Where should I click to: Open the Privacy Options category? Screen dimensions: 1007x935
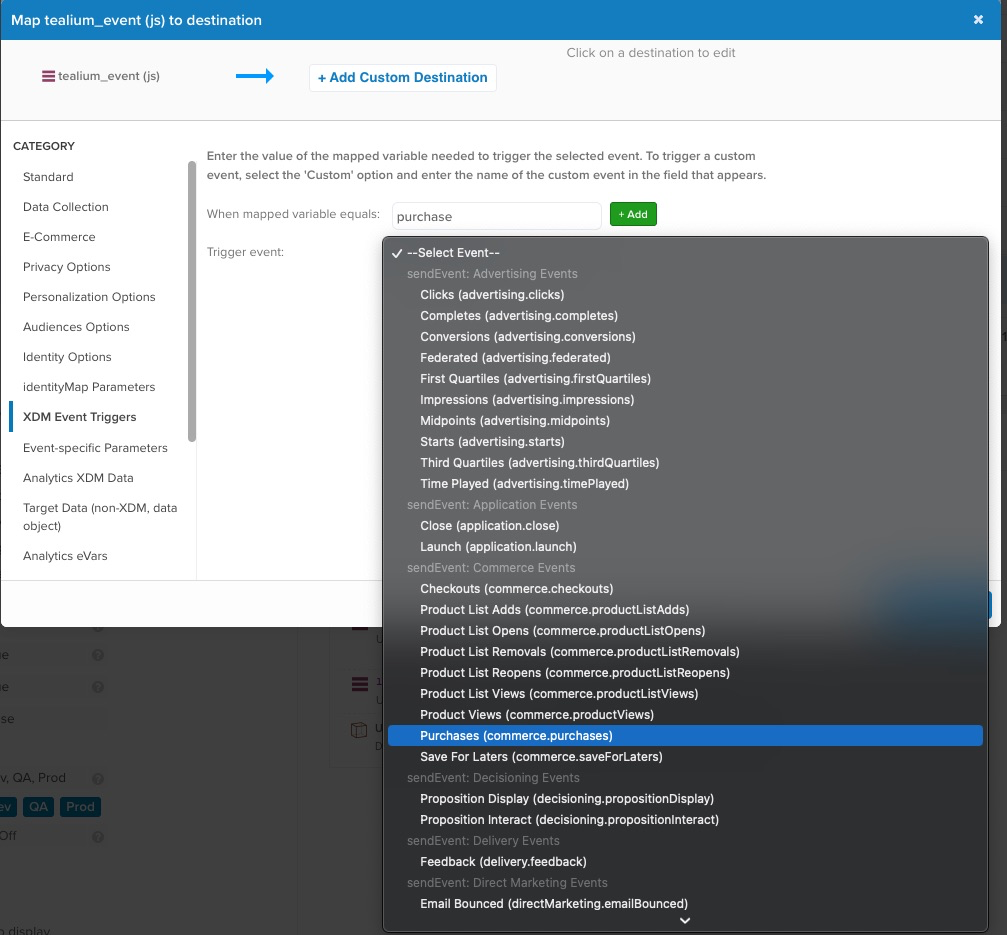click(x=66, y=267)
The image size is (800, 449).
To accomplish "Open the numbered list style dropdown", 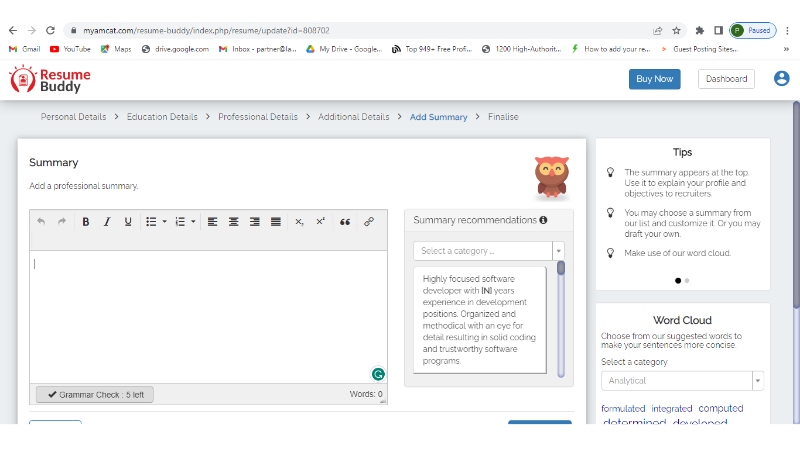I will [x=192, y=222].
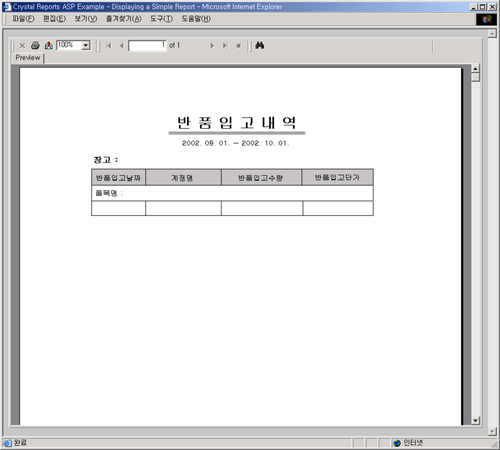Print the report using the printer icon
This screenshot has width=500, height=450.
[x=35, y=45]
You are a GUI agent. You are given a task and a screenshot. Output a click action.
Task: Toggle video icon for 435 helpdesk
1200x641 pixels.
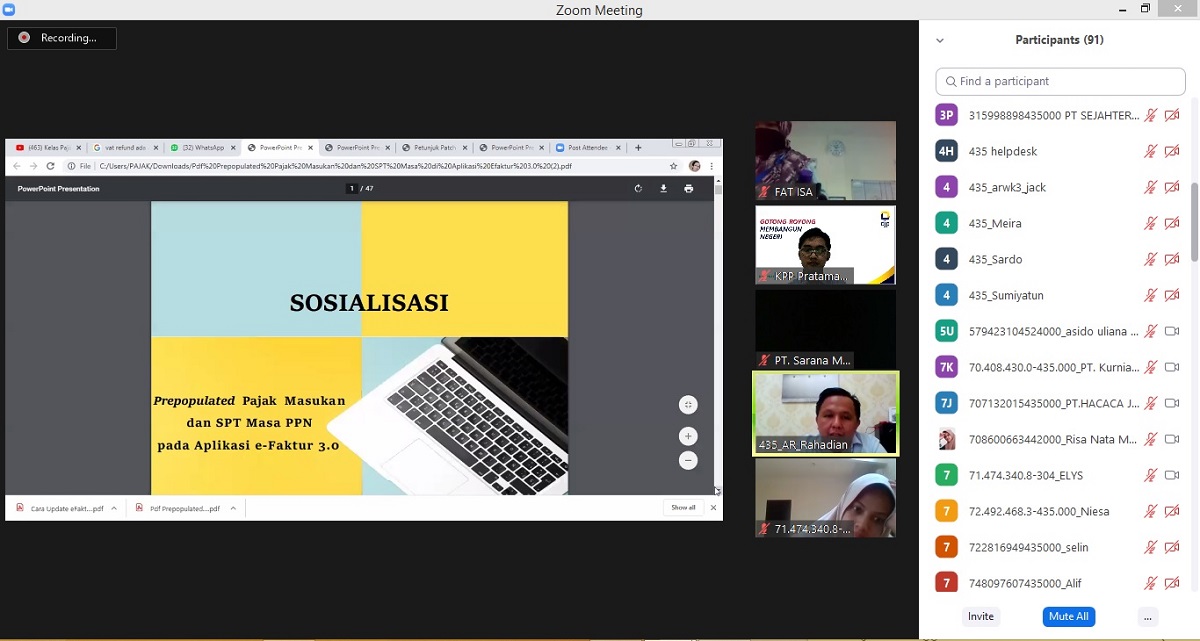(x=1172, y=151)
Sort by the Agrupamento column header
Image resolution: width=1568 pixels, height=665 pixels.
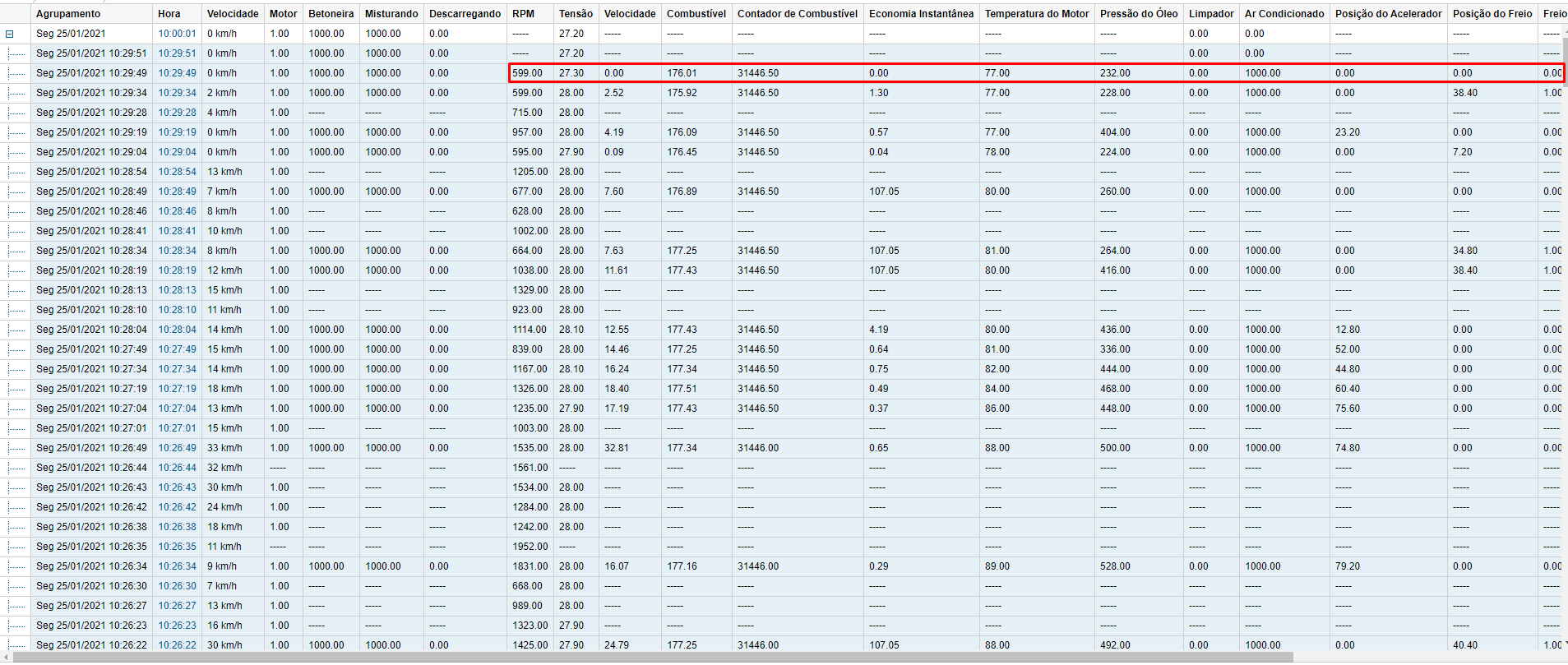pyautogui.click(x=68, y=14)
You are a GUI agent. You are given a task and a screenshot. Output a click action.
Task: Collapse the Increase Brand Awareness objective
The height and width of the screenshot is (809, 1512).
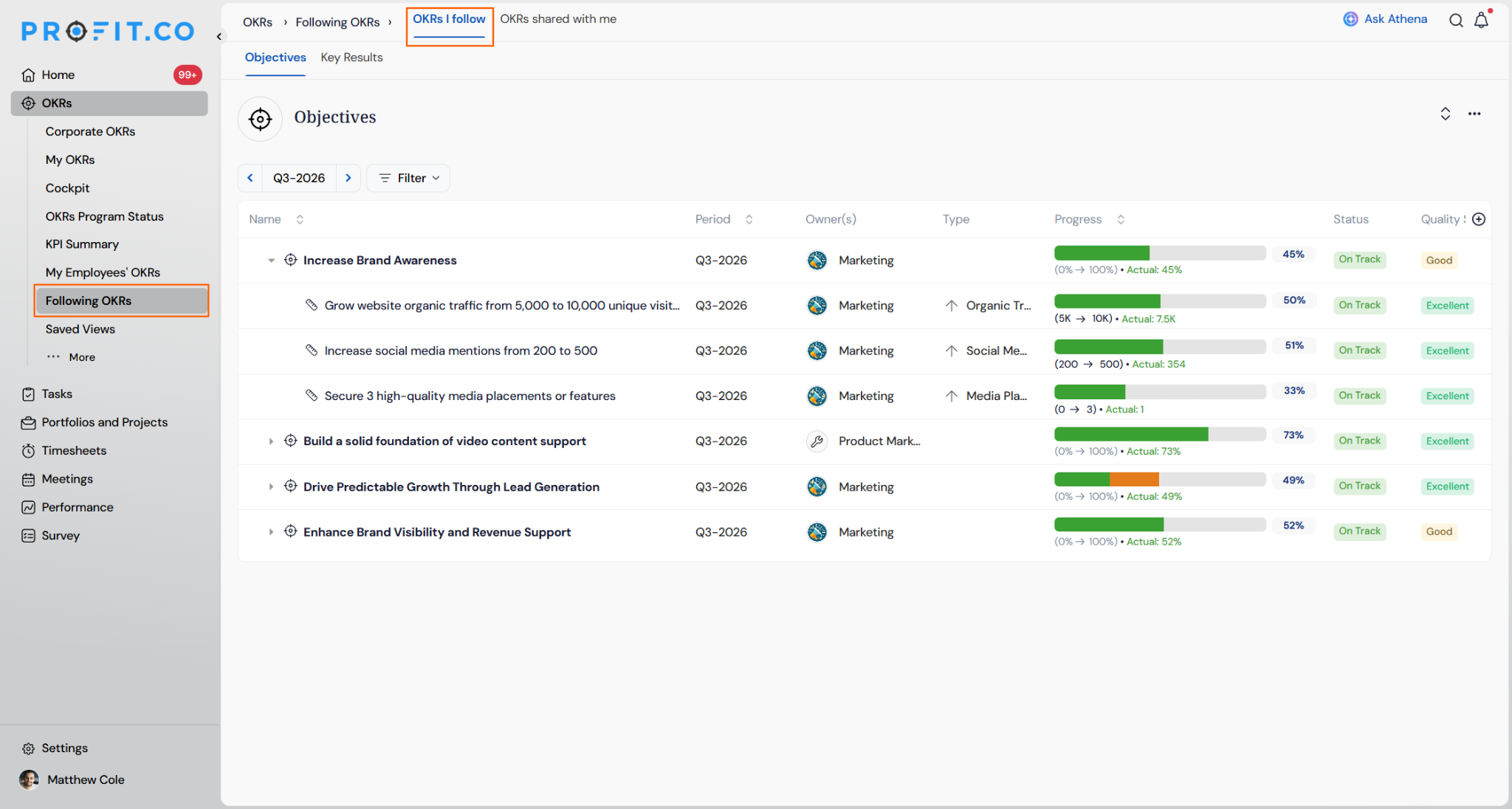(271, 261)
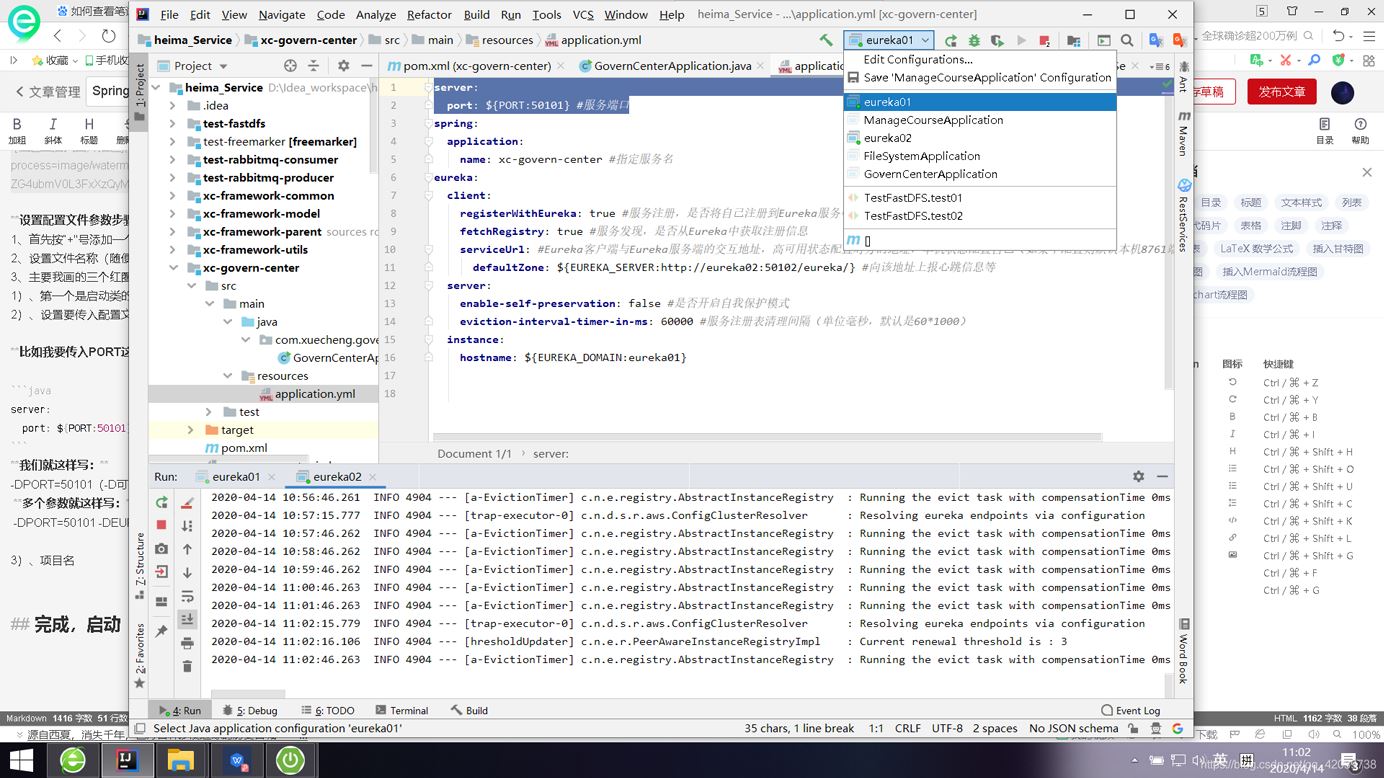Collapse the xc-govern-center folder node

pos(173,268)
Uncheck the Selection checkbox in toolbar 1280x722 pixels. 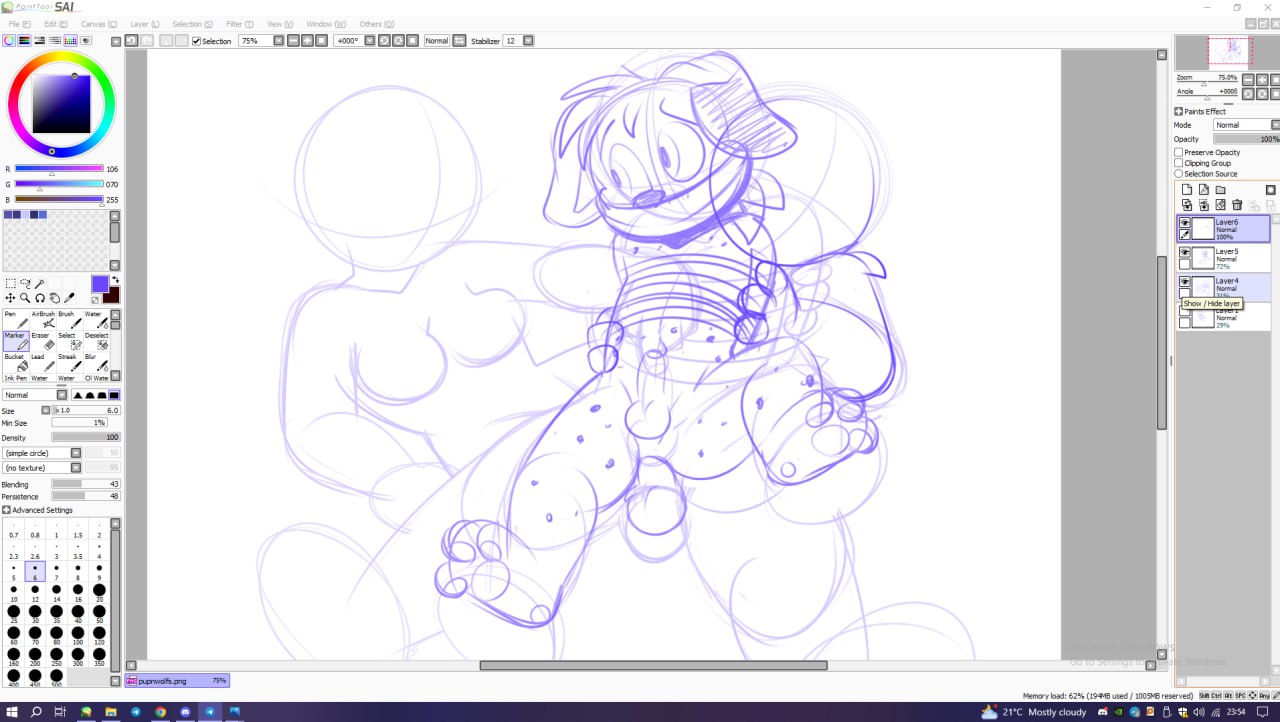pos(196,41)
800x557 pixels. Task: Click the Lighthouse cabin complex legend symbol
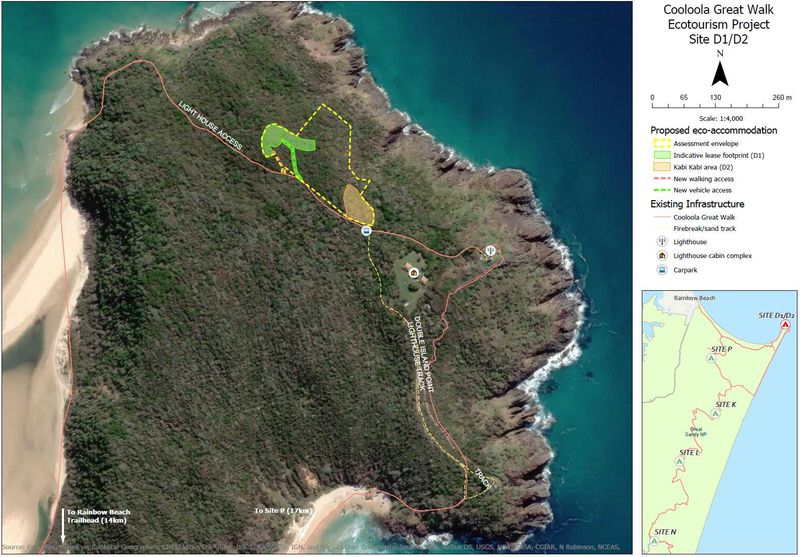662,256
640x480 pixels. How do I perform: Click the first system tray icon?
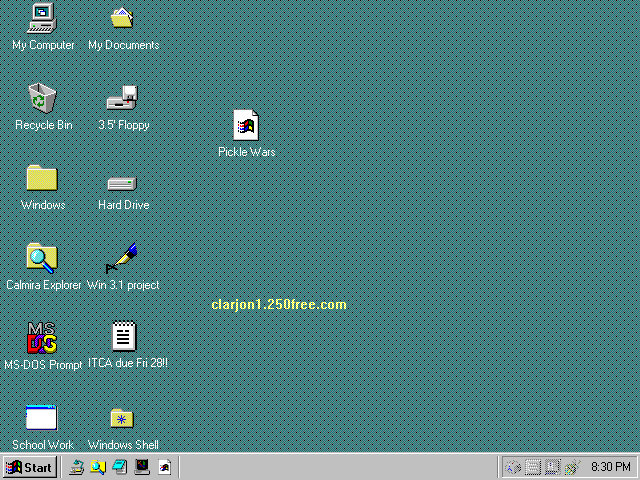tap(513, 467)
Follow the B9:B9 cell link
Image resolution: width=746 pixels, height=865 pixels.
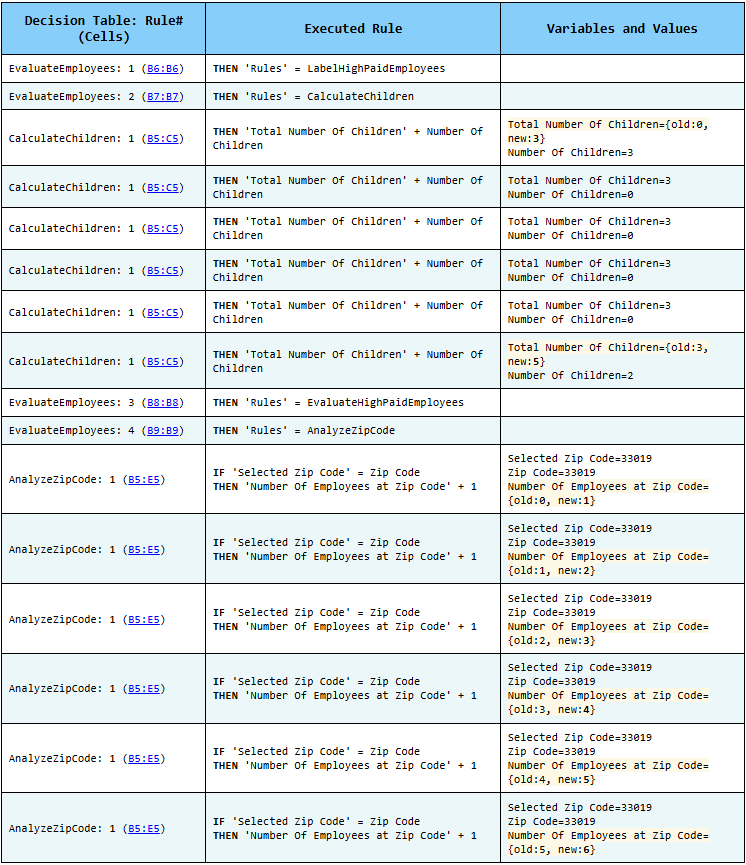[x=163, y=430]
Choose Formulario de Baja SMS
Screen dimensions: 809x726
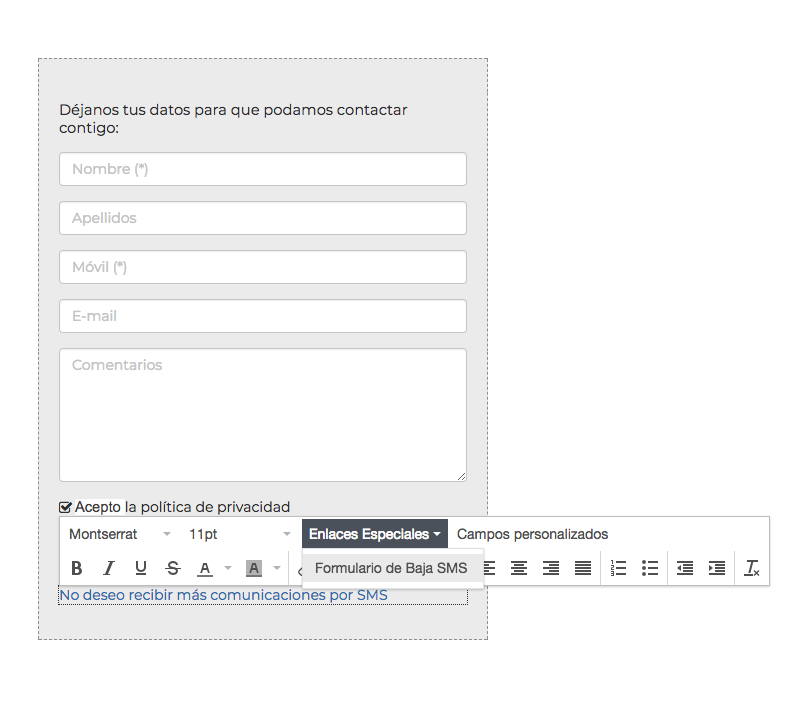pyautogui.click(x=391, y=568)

# [Try it]
Output exactly, and with no pictures, the lines from the line that holds "800x557 pixels. Task: Click" through the last line of the listing above.

# [Answer to this problem]
800x557 pixels. Task: Click the Lighthouse cabin complex legend symbol
662,256
640x480 pixels. How do I perform: Click the first system tray icon?
tap(513, 467)
Follow the B9:B9 cell link
Image resolution: width=746 pixels, height=865 pixels.
[x=163, y=430]
Choose Formulario de Baja SMS
Screen dimensions: 809x726
pyautogui.click(x=391, y=568)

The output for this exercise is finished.